§ **Work to be completed**:
Please give the number of lines in the records below that include "Given", with no other output.

Dataset excerpts:
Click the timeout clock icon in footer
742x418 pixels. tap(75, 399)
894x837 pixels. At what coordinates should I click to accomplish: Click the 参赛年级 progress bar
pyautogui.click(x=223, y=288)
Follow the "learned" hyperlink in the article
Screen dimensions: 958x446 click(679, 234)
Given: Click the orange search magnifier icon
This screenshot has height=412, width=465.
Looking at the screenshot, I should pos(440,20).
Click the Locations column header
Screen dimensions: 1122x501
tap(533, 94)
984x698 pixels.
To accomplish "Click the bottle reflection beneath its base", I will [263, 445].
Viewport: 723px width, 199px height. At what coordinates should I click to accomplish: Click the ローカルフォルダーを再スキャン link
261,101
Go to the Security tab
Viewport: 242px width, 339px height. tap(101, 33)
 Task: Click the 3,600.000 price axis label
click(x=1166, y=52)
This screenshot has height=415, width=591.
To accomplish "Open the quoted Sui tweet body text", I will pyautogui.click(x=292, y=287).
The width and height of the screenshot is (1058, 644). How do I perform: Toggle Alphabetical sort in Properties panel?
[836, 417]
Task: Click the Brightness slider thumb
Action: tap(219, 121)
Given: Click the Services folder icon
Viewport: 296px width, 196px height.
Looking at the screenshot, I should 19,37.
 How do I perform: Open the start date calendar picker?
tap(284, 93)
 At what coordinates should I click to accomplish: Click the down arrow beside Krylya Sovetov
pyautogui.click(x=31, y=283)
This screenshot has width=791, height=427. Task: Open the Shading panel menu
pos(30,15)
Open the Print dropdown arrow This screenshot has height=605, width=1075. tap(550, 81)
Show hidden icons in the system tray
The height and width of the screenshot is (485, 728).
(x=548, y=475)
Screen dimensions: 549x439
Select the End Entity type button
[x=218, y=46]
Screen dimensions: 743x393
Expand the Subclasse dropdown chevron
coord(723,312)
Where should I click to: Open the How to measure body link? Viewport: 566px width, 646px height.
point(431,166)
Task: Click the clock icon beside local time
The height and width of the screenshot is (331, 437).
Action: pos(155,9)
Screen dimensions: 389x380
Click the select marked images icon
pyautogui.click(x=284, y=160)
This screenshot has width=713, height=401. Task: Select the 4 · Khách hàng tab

§ **Answer to the exercise**:
2